王太子殿下の花嫁なんてお断りです!

部屋に戻ったオリヴィアはベッドの上で溜息を吐き続けていた。

そんなオリヴィアをメイはひどく心配していた。オリヴィアを励ますために自分に何かできないかとあれこれ試行錯誤をしては失敗し続けている。

それを見かねたオリヴィアはメイに声をかける。


「大丈夫よ、メイ。心配しなくても、私は落ち込んでなどいないから」


オリヴィアは王太子殿下を好んでいるわけではない。むしろ嫌われたいとすら望んでいるのだ。

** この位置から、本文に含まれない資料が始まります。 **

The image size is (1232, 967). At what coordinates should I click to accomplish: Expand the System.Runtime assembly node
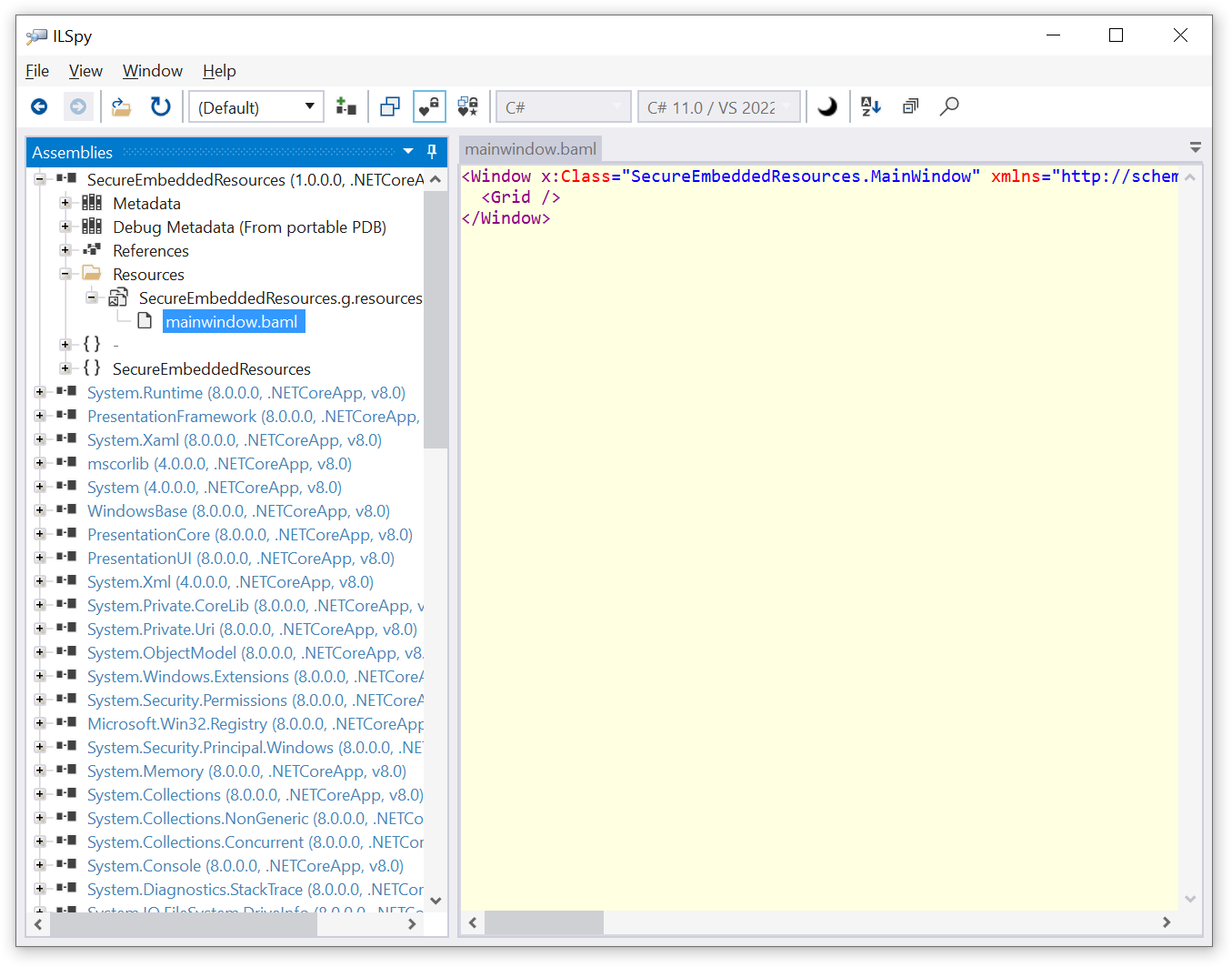tap(38, 391)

いかに王太子殿下が女たらしであったとしても、オリヴィア以外の女性に甘く口説いていても、オリヴィアには微塵も関係ない。


「ただ驚いただけよ」


自分と見合いをしようと申し出た人物が、それもこの国の将来を担う王太子殿下が、あんなにも女たらしだったなんて。それも見合いの直前に別のご令嬢を口説いていたなんて。

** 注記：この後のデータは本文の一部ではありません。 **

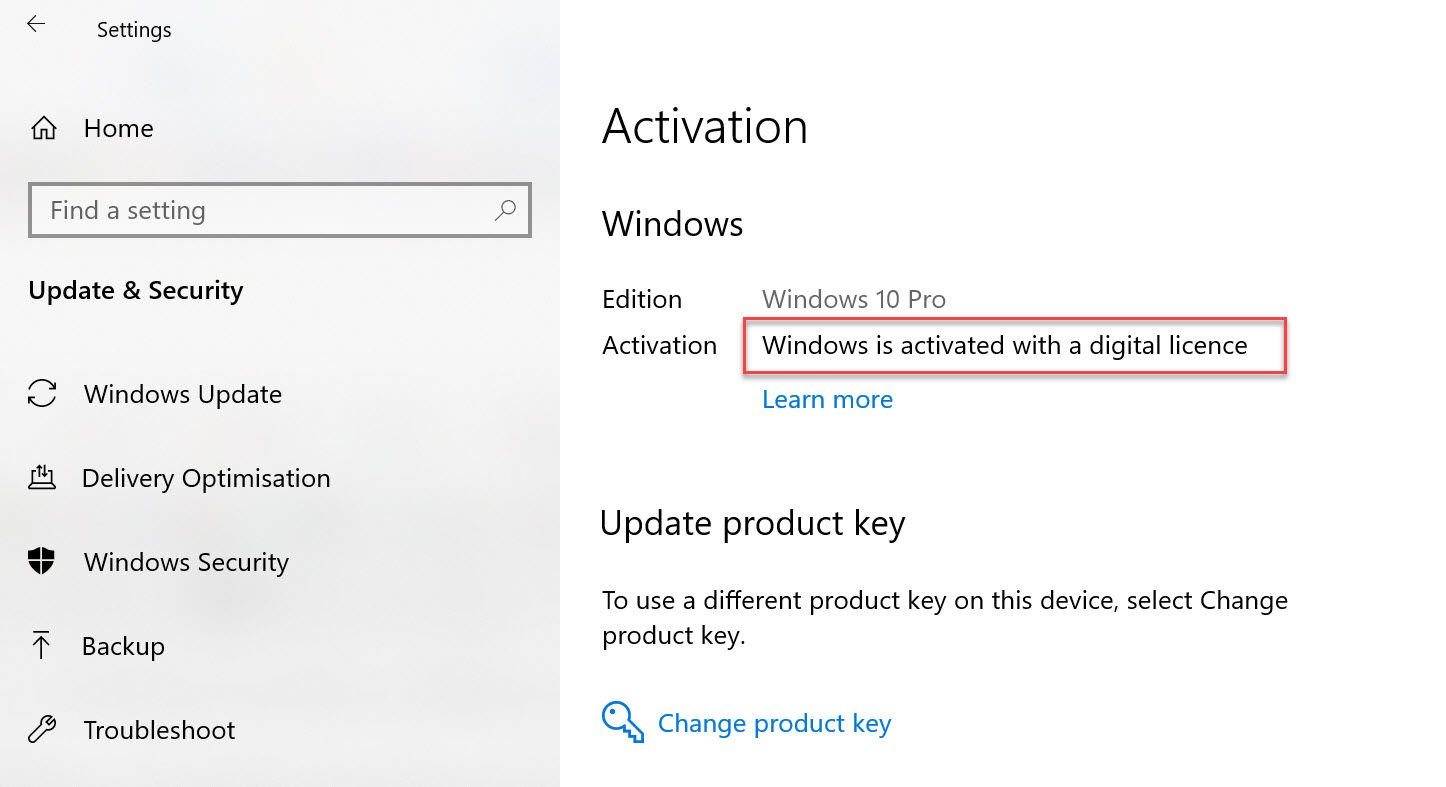Open the Learn more link
1446x787 pixels.
827,398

帰り際、ユアンから「殿下は、ご令嬢方のお気持ちを害さないように接しておられるだけですから」と必死に説明されたけれど、それは彼がオリヴィアに気を遣っていただけだということもよく分かっていた。

王太子の正体は、ただの女たらしなのだ。

もとより婚約など破棄したいと思っていたけれど、王太子殿下があんなお方だったと知った今、もう一刻も早く領地に戻りたい。


また一つオリヴィアが溜息を吐き出したときだった。

扉をこんこんと叩く音が響いた。

オリヴィアが返事をすると、王宮侍女が「失礼致します」と入ってきた。


「殿下より、お言葉をお預かりしております。

テラスでお茶をご一緒しませんか、と」


オリヴィアは少し目を見開いた。

これはつまり見合いをしようということだ。

正直なところアーノルドとは会いもしたくないと思っていたところだったが、しかしこれはいい機会だ。丁度、一刻も早く領地に戻りたいと思っていたのだ。

この機を利用して、嫌われてやる。

そんなことを心の中で思って、オリヴィアはそれをおくびにも見せない完璧な美しい微笑みをして見せる。